Concerto for Orchestra


✒️1943, rev 1945 | ⏰40 minutes


1 Introduzione
(Introduction)
2 Giuoco delle coppie (Game of Pairs)
3 Elegia (Elegy)
4 Intermezzo interrotto (Interrupted intermezzo)
5 Finale

A colourful showpiece, and probably the most popular of Bartók’s orchestral works, the Concerto for Orchestra was composed in the US, where Bartók and his wife had moved in 1940 to escape fascism and war in their native Hungary. At this time, Bartók’s career, health and finances were in decline. His 60th birthday in 1941 had passed by unhonoured in his adopted home country.

While in hospital with suspected tuberculosis in May 1943, Bartók was visited by the conductor and patron Serge Koussevitzky, who offered him $1,000 for a new orchestral piece. Bartók wrote most of the work over two months while staying at a ‘cure cottage’ near Lake Saranac in upstate New York, shielded from the hubbub of New York City.

Bartók may have deliberately set out to avoid writing a symphony, regarding that as an outdated form. While the concerto model had existed for at least two centuries, the idea of a concerto for orchestra (as opposed to a solo instrument, or a small core of instruments, plus orchestra) was quite new. The aim was ‘to treat the single instruments or instrumental groups in a concertant or soloistic manner’. This gives rise to a rich variety of orchestral textures.
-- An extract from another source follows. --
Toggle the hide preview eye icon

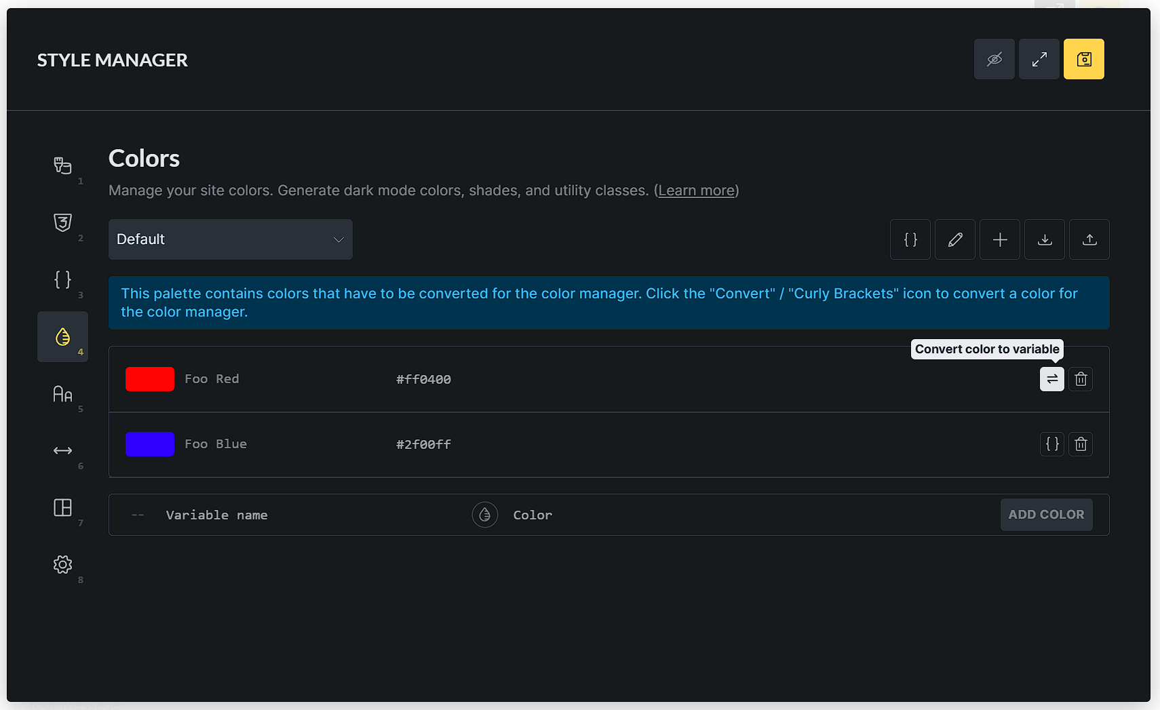click(x=994, y=59)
Bartók noted:

‘The general mood of the work represents, apart from the jesting second movement, a gradual transition from the sternness of the first movement and the lugubrious death-song of the third, to the life-assertion of the last one.'
Béla Bartók, composer

After the ‘Introduction’ comes the jesting ‘Game of Pairs’ in which, in the manner of Noah’s Ark, instruments enter two by two, playing at fixed intervals apart: bassoons in sixths, oboes in thirds, clarinets in sevenths, and so on.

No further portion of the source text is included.